Light my fire

Cigar talk, Cigar story

Cigars are for me about meeting new people , learning their stories and of course enjoying the cigar. When the cigar boom hit in the early nineties, every where you looked a cigar club was part of the woodwork.  I was invited to attend and become a member of the Empire Cigar Club in Boston whose membership were primarily business men , politicians and government employees.

Every other month we would have a formal diner, cigars. alcohol and dressed in a suit. The event was held in the old Holiday Inn in downtown Boston. I don’t quite remember how I actually got invited but I believe I was a guest of a friend who was a former military servicemen. Part of the deal was a cigar presentation  which was discussed by the cigar rep.

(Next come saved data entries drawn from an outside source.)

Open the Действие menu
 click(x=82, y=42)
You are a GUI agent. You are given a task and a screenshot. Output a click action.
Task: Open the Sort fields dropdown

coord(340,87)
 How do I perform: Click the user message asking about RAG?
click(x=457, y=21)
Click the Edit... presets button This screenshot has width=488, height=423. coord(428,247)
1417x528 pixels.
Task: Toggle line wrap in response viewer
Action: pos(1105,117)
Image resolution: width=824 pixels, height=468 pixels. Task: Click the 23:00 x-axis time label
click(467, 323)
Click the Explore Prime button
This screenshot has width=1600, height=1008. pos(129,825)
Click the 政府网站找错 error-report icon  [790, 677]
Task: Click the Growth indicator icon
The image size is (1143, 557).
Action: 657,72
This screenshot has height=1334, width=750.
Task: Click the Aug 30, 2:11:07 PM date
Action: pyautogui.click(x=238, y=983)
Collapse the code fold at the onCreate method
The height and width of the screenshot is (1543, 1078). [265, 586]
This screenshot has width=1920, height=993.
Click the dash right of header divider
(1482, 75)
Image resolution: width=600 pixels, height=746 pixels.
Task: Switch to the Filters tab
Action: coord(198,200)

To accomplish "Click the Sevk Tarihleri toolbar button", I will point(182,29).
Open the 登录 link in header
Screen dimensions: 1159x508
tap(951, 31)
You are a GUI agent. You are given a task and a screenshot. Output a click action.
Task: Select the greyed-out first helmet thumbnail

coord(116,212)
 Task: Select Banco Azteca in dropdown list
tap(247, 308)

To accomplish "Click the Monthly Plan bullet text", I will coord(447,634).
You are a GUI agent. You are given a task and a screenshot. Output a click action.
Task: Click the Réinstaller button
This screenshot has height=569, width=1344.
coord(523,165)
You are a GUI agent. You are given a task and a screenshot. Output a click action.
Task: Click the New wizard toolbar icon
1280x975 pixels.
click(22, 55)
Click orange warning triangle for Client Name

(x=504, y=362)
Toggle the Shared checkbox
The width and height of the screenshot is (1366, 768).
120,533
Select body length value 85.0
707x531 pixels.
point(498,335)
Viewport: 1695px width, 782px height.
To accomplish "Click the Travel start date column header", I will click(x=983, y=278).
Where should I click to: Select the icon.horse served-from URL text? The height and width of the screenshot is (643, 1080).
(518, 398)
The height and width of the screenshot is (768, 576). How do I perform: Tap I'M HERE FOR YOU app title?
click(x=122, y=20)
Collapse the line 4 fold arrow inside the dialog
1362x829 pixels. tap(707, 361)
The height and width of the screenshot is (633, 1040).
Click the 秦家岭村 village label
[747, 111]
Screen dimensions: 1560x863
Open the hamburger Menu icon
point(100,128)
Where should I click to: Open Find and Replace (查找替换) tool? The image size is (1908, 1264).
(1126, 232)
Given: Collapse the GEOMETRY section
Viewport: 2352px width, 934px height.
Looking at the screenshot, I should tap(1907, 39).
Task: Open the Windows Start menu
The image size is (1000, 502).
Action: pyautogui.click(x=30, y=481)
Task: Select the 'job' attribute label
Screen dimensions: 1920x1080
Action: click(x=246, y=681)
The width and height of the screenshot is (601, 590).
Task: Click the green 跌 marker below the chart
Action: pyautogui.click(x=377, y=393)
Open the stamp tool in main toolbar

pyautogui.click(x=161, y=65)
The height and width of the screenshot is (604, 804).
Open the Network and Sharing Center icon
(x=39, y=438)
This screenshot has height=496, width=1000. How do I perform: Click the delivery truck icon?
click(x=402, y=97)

We could bring our own stash too.  I was excited to go , got my blue suit cleaned, and made the trek on the Red Line to Government Center T stop.

As we mingled with some of the members , I met several Pols including at the time Lieutenant Governor of Massachusetts Tommy O’Neill. Tommy was the son of Tip O’Neill the legendary Speaker of the House.  I was introduced to Tommy who had his cigar firing away.  We made small talk, he further introduced me to other members of the Empire Cigar club who were in the higher stratosphere  of Boston’s power brokers .  It was an experience for me , hob knobbing with the crowd.

In the mix I shook hands with the former fire chief of Chelsea Ma.  a small suburb of Boston. Chelsea was known as the most densely populated city in the United States for it’s tiny size. It was also where Jazz great Chick Corea was born.  The fire chief and myself talked about the city, cigars and the Red Sox. He asked me how many cigars I smoked and told him about 7, meaning one a day for a weeks total of 7.  He commented he smoked about 7 too but that was 7 a day. I asked him where does he find the time to smoke that many? As he was retired , he would go to different cigar shops throughout the city  and smoke a cigar in each shop he visited. This averaged about 7 cigar shops a day.  This kept him busy and he  enjoyed meeting people in every shop. I found this ironic that a retired fire chief would spend so much time around smoke but he did not seem to get it.  I might actually have offended him by commenting  but am not clear if this was the case.

As we finally sat down to our meal , alcohol and cigars, the MC of the event asked us to briefly speak about ourselves, and tell a funny story. In the room were about 30 men who knew how to tell a story.  None of their stories were brief but the tales were very entertaining as they spoke about deals, backroom politics  and life experiences.  The story telling was eating into the time of the event and I still had to still  come up with a story for this tough crowd.  Fortunately as the clock was running I was hoping I would be bypassed but realized I would have to comment about something.  It came to pass it was my turn . I introduced myself, gave them a bit of my background and told them about my cigar buddies I met at the Cambridge YMCA.  The details are sketchy but my friends at the Y were a varied lot of athletes, body builders and a small cadre of criminals.

The cigar group smiled and welcomed me into the fold of the Empire Cigar club.

We had several more meetings but the hotel eventually kicked out as the guests complained of the cigar odor waffling through the doors.  I enjoyed my brief encounter with the Empire Cigar club as it gave me a taste of how politics and business actually worked.